§ What is expected:
Would you transcribe the line containing "Viewport: 1568px width, 728px height." and every line after it, through the end of the records below, exactly and with nothing else?

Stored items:
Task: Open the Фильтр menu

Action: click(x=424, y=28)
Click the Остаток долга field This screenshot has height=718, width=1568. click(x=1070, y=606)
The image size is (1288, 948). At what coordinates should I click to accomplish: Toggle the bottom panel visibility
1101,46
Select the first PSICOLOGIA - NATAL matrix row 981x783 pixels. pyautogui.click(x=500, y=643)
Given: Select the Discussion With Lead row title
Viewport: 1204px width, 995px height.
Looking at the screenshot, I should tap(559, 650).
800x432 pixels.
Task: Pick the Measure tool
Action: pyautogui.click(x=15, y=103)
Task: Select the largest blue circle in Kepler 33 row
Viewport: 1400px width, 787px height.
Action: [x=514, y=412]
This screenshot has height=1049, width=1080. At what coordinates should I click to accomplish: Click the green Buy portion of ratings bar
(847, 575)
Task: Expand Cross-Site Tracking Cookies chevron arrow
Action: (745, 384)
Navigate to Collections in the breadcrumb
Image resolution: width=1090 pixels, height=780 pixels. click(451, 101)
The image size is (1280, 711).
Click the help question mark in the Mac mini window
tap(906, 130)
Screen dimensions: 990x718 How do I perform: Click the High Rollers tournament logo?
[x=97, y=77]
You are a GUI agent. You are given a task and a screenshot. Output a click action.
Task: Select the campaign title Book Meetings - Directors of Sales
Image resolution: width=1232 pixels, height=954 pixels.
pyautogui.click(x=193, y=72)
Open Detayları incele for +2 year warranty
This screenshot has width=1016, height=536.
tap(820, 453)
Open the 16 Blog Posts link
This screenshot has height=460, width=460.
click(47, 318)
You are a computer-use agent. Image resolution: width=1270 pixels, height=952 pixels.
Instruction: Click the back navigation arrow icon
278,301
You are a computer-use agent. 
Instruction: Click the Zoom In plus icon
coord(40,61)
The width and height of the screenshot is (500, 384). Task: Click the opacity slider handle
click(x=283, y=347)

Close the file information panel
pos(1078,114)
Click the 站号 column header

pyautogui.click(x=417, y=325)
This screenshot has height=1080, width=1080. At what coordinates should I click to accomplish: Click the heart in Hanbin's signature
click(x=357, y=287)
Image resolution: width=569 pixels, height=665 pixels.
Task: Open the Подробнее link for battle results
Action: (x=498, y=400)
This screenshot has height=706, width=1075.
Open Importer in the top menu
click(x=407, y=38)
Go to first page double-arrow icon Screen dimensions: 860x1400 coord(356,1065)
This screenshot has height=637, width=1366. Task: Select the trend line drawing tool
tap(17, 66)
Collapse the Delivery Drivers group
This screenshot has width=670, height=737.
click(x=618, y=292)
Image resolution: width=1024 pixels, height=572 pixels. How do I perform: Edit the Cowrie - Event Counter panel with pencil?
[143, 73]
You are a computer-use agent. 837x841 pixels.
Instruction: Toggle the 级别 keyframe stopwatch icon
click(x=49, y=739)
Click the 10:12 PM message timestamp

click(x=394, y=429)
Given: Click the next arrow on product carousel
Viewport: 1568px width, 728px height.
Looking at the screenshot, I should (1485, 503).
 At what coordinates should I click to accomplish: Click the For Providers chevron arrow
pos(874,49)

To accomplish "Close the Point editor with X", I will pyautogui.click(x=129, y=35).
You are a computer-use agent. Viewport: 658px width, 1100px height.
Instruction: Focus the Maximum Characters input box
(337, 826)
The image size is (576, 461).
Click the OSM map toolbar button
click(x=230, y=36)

§ Exercise answer:
Viewport: 1568px width, 728px height.
Looking at the screenshot, I should (1485, 503).
 At what coordinates should I click to accomplish: Click the For Providers chevron arrow
pos(874,49)

To accomplish "Close the Point editor with X", I will pyautogui.click(x=129, y=35).
You are a computer-use agent. Viewport: 658px width, 1100px height.
Instruction: Focus the Maximum Characters input box
(337, 826)
The image size is (576, 461).
Click the OSM map toolbar button
click(x=230, y=36)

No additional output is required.